High-temperature neutron diffraction and first-principles study of temperature-dependent crystal structures and atomic vibrations in Ti3AlC2, Ti2AlC, and Ti5Al2C3

Abstract

Herein we report on the thermal expansions and temperature-dependent crystal structures of select ternary carbide Mn+1AXn (MAX) phases in the Ti–Al–C phase diagram in the 100−1000 °C temperature range. A bulk sample containing 38(±1) wt. % Ti5Al2C3 (“523”), 32(±1) wt. % Ti2AlC (“211”), 18(±1) wt. % Ti3AlC2 (“312”), and 12(±1) wt. % (Ti0.5Al0.5)Al is studied by Rietveld analysis of high-temperature neutron diffraction data.

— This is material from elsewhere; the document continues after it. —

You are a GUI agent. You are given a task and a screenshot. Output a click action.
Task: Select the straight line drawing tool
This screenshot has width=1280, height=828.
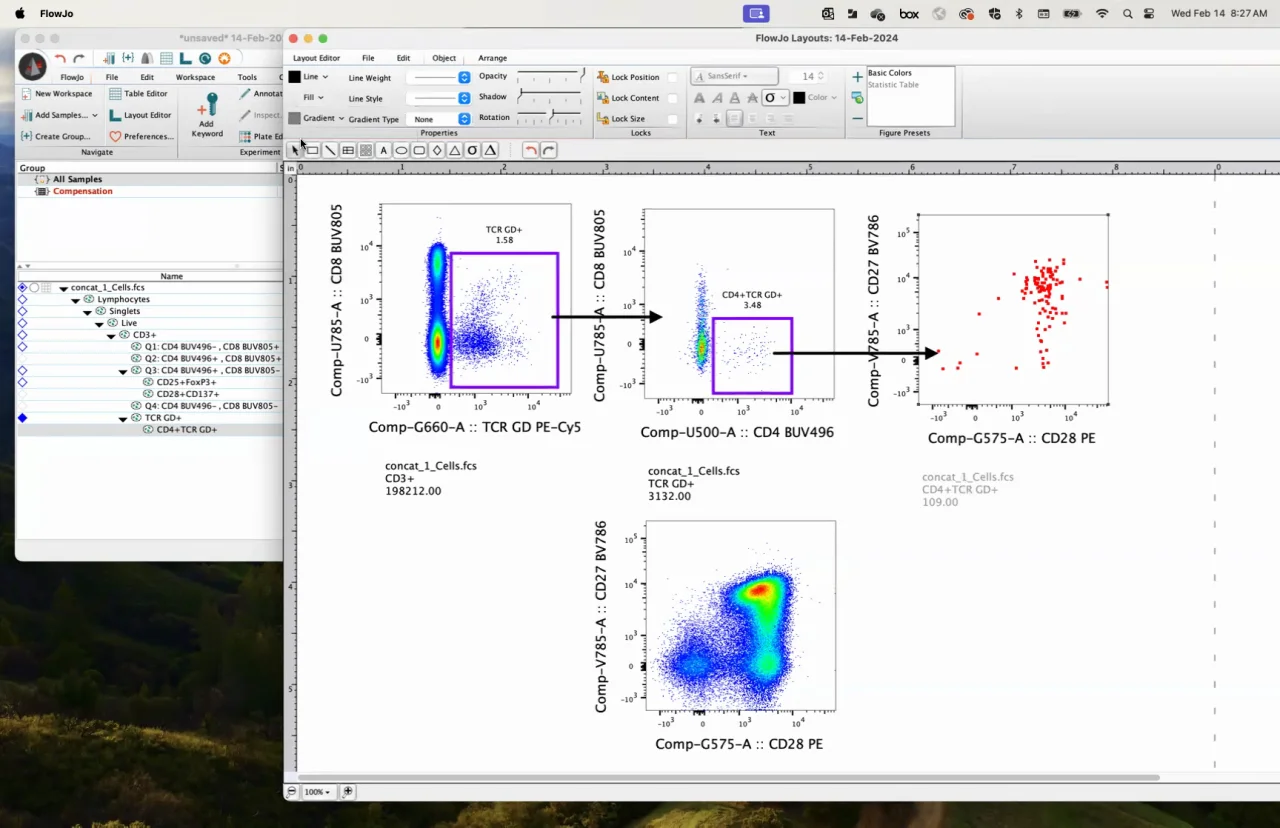pos(330,151)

We also report on the same for a single-phase sample of Ti3AlC2 for comparison. The thermal expansions of all the MAX phases studied are higher in the c direction than in the a direction. The bulk expansion coefficients—9.3(±0.1)×10−6 K−1 for Ti5Al2C3, 9.2(±0.1) ×10−6 K−1 for Ti2AlC, and 9.0(±0.1)×10−6 K−1 for Ti3AlC2—are comparable within one standard deviation of each other. In Ti5Al2C3, the dimensions of the Ti–C octahedra for the 211-like and 312-like regions are comparable to the Ti–C octahedra in Ti2AlC and Ti3AlC2, respectively. The isotropic mean-squared atomic displacement parameters are highest for the Al atoms in all three phases, and the values predicted from first-principles phonon calculations agree well with those measured.